From Ashish Thusoo <>
Subject RE: Compression
Date Tue, 02 Dec 2008 11:21:42 GMT
Can't we set up proper codecs for sequence files. 

From: Josh Ferguson []
Sent: Tuesday, December 02, 2008 1:37 AM
Subject: Re: Compression

I'm not sure, from their wiki:

Compressed Input

Compressed files are difficult to process in parallel, since they cannot, in general, be split
into fragments and independently decompressed. However, if the compression is block-oriented
(e.g. bz2), the splitting and parallel processing is easy to do.

Pig has inbuilt support for processing .bz2 files in parallel (.gz support is coming soon).
If the input file name extension is .bz2, Pig decompresses the file on the fly and passes
the decompressed input stream to your load function. For example,

A = LOAD 'input.bz2' USING myLoad();

Multiple instances of myLoad() (as dictated by the degree of parallelism) will be created
and each will be given a fragment of the *decompressed* version of input.bz2 to process.

On Dec 2, 2008, at 1:32 AM, Zheng Shao wrote:

Can you give a little more details?
For example, you tried a single .bz file as input, and the pig job has 2 or more mappers?

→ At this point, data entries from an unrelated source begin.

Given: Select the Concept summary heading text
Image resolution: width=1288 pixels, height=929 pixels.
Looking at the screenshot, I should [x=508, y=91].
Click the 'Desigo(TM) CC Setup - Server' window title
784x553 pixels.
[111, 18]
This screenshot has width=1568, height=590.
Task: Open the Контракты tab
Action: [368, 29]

I didn't know bz2 was splittable.

On Tue, Dec 2, 2008 at 1:18 AM, Josh Ferguson <<>>
It is splittable because of how the compression uses blocks, Pig does this out of the box.


On Dec 2, 2008, at 1:14 AM, Zheng Shao wrote:

It shouldn't be a problem for Hive to support it (by defining your own input/output file format
that does the decompression on the flyer), but we won't be able to parallelize the execution
as we do with uncompressed text files, and sequence files, since bz2 compression is not splittable.